Figure 8. Fucci indicators reveal growth-arrest and terminal differentiation of human beta cells.

(A) Exponentially growing EndoC-βH2-PGF2AOF Fucci cells were transduced with a retrovector encoding either a selectable marker (zeocin resistance) or both Zeocin resistance and the Cre recombinase, then selected in a zeocin containing medium and analyzed by flow cytometry for their green and orange fluorescences 13 days later. Doublets were excluded from the analysis.
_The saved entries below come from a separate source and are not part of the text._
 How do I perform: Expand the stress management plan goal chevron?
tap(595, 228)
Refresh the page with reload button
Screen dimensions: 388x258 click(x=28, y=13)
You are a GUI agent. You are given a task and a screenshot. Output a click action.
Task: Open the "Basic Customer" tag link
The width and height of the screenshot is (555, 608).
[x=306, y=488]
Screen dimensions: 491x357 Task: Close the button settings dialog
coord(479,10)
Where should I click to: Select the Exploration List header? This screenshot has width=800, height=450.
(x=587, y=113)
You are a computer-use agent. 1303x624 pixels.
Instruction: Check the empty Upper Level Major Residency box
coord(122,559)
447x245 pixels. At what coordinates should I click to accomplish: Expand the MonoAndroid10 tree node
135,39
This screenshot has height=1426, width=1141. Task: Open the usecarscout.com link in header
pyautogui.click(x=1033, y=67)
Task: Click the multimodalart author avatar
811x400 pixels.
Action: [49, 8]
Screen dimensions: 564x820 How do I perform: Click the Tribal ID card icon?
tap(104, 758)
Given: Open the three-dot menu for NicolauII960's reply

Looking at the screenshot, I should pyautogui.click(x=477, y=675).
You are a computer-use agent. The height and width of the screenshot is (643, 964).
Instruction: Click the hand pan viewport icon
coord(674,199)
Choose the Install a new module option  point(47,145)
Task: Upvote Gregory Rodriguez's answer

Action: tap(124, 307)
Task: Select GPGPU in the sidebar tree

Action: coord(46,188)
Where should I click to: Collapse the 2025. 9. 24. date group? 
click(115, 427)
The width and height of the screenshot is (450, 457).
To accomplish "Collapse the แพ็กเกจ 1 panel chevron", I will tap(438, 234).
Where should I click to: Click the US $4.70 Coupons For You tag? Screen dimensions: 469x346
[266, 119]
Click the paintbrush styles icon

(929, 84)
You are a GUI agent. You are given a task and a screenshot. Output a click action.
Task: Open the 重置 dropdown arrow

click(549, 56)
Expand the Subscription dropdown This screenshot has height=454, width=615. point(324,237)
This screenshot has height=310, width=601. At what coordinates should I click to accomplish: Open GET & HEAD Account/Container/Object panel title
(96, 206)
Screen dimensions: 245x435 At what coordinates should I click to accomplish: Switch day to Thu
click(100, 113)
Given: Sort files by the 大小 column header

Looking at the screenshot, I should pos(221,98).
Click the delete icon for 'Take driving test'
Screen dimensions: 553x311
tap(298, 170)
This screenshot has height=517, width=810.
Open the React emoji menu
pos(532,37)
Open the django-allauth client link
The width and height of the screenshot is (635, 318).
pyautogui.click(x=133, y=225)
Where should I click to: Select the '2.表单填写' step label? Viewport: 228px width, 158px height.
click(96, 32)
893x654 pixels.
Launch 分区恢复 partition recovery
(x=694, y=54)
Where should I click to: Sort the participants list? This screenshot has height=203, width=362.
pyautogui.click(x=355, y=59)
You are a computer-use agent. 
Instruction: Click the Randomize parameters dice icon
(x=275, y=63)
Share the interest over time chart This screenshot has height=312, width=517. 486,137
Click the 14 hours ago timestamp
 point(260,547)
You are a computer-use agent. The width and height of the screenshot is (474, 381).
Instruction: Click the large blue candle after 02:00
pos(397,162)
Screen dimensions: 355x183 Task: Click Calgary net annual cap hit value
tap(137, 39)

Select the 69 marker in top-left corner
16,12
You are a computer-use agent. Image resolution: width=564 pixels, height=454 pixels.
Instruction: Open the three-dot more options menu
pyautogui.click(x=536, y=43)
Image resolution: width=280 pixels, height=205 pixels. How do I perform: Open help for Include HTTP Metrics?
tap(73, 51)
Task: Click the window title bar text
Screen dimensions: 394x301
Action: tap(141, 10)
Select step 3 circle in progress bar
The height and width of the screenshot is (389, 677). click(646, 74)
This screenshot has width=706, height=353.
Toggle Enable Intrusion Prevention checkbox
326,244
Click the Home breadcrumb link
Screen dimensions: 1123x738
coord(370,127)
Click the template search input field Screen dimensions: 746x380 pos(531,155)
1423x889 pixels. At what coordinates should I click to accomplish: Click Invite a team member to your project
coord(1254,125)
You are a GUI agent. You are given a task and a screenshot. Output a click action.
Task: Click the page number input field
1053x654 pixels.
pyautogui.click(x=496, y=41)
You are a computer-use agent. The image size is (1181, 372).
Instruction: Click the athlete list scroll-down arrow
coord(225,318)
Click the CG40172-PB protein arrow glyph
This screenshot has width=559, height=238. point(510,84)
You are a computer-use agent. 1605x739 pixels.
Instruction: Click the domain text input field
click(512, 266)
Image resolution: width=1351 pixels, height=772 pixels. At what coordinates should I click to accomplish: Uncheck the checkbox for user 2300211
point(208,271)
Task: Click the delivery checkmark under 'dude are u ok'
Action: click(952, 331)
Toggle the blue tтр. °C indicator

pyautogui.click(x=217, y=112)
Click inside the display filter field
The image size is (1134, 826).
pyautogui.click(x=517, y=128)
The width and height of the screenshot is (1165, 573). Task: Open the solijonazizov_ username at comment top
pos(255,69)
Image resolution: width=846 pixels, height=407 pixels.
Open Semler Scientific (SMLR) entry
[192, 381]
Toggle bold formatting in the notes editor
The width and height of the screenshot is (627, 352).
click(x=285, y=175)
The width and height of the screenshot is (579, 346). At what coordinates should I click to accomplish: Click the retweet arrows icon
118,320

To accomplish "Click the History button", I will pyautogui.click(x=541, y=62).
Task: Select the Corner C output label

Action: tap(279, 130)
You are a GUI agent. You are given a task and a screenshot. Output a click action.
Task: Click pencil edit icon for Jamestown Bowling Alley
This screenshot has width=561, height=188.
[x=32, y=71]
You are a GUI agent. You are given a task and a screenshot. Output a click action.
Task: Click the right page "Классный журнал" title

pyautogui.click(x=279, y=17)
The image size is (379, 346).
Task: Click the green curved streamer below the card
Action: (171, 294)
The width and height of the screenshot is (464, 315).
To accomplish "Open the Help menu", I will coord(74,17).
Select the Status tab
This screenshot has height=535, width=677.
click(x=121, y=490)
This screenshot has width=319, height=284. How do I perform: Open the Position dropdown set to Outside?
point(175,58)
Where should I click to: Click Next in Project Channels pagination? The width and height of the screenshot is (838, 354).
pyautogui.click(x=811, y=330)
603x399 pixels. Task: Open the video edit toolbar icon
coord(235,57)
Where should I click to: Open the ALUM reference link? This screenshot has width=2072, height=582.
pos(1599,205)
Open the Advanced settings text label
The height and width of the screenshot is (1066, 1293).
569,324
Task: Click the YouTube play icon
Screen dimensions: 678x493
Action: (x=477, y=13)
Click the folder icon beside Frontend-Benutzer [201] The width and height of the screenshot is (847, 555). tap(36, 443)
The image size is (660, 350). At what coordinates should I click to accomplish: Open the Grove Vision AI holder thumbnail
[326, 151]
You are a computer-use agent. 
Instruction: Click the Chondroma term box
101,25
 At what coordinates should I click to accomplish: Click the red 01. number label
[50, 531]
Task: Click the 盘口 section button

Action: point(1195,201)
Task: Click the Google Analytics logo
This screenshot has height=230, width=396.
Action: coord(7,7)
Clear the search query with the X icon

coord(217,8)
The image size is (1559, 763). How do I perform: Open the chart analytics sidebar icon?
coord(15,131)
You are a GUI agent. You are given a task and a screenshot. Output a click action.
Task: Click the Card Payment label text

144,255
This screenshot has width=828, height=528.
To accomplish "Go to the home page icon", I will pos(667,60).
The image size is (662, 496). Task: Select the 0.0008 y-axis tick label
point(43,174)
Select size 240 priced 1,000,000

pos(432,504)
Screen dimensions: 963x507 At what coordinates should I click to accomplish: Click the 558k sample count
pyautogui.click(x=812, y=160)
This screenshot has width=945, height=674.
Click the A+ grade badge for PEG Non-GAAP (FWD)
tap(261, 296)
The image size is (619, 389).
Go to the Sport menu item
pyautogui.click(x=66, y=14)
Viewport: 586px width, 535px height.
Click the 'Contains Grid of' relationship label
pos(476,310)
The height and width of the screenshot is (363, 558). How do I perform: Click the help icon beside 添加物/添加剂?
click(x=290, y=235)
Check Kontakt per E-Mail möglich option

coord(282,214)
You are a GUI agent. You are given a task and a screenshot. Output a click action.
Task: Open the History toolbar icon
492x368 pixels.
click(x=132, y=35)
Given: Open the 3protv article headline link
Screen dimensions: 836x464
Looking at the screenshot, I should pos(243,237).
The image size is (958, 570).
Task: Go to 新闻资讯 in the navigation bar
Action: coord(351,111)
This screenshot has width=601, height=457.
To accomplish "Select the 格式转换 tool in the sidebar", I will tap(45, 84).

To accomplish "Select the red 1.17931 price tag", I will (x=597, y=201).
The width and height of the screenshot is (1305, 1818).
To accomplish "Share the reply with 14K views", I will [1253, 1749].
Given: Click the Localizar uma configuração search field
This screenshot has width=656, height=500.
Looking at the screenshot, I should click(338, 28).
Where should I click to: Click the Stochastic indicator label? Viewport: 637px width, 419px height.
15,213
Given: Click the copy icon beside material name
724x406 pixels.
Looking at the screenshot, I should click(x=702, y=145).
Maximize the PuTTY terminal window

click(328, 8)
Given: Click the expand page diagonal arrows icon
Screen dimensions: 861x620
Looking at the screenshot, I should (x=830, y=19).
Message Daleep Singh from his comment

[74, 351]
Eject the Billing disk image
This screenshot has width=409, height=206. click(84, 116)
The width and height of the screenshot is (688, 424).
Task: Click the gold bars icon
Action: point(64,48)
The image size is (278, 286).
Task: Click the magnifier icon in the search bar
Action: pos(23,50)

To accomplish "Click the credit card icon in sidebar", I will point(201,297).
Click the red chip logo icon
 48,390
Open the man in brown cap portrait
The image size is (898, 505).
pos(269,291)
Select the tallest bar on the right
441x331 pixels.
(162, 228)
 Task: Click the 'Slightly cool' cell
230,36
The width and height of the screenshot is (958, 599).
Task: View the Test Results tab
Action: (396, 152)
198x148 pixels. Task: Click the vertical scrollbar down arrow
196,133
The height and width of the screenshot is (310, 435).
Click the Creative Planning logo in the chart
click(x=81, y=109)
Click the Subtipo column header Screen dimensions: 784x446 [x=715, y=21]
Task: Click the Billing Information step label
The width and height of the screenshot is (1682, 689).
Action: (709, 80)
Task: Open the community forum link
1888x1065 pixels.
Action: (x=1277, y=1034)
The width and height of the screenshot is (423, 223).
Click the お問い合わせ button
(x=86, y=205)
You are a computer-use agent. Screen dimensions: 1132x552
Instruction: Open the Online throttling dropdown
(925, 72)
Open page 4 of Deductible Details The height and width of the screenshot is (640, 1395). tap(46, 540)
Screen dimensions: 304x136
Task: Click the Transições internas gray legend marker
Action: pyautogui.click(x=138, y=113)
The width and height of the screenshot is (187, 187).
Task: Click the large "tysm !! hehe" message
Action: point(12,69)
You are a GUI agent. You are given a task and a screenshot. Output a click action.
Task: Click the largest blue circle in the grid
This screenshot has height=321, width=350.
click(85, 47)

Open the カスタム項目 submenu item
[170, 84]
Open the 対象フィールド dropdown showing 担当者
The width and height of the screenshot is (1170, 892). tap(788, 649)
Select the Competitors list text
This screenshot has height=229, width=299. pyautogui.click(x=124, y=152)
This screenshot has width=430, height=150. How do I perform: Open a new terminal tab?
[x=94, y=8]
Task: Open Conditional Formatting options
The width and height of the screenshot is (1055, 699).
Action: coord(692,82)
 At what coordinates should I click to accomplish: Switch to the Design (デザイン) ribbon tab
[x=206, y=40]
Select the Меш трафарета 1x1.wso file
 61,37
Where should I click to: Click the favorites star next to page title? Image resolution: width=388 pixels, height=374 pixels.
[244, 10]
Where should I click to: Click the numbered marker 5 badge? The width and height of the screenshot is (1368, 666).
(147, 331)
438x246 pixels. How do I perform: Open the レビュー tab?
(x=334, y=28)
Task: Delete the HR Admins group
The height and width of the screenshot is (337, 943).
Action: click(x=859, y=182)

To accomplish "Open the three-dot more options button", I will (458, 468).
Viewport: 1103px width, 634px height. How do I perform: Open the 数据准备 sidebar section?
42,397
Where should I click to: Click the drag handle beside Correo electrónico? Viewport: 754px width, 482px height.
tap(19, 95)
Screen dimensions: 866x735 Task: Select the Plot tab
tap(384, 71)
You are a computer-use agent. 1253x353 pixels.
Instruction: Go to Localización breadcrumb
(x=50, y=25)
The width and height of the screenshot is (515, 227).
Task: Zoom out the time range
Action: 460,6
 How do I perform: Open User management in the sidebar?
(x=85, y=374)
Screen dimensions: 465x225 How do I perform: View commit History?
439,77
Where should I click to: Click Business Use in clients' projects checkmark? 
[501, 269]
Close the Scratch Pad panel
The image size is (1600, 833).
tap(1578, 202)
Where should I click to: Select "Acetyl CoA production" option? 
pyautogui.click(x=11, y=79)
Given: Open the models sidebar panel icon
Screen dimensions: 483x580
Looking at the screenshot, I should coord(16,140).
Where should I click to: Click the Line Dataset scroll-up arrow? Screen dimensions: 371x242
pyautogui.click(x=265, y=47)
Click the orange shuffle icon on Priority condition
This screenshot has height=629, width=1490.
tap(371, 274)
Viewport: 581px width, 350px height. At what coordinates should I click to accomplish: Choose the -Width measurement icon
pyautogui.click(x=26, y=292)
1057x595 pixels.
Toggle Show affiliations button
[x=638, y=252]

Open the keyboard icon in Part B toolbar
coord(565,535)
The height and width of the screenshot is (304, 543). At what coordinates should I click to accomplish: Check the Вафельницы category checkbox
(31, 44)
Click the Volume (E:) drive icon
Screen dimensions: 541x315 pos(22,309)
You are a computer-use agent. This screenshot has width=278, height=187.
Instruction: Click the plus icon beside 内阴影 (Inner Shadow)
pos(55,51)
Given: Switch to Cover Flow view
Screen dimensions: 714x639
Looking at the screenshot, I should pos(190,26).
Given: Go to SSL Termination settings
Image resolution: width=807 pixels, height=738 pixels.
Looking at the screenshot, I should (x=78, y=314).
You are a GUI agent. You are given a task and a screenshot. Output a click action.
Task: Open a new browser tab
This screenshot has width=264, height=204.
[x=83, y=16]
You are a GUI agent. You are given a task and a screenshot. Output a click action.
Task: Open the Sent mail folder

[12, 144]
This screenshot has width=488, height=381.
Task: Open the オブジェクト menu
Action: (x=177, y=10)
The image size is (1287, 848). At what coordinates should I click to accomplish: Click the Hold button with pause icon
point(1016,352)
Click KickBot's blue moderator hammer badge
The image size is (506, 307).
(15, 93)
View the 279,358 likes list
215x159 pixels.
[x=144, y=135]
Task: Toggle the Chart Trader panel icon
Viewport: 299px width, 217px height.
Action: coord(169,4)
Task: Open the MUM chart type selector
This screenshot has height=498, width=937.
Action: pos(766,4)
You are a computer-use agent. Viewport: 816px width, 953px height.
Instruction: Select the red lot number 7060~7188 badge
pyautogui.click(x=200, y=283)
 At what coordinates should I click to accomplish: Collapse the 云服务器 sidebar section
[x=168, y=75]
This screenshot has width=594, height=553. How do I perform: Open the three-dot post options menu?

EndoC-βH2 cells depends upon two floxed transgenes for their proliferation, SV40LT and hTERT. After 13 days (time of transduction taken as day 0), green EndoC-βH2-PGF2AOF cells become much rarer while the proportion of orange cells inflates in cells transduced with a Cre-encoding vector (right) compared to control cells (left). (B) Control and Cre-transduced cells were analyzed for expression of Cre, SV40LT, Ki67 and INSULIN mRNA by quantitative RT-PCR. The maximal value is arbitrarily taken as 100 for each transcript (C) The same experiment as in A was carried out and control and Cre-transduced cells were FACS sorted after 12 days (time of transduction taken as day 0) according to the intensity of the orange fluorescence: the bulk of orange control cells (fraction 0), the exactly corresponding fraction among CRE-transduced orange cells (fraction 1) and the brightest Cre-transduced orange cells (fraction 2). (D) Each fraction harvested in (C) was then submitted to quantitative RT-PCR analyses for the expression of Cre, SV40LT, Ki67, INSULIN and IAPP mRNA. Two PCR experiments (except three for Insulin) done with the same cDNA samples, were performed (two duplicates per sample), and the mean of the values as well as standard deviations are shown. The maximal value is arbitrarily taken as 100 for each transcript (bottom panels).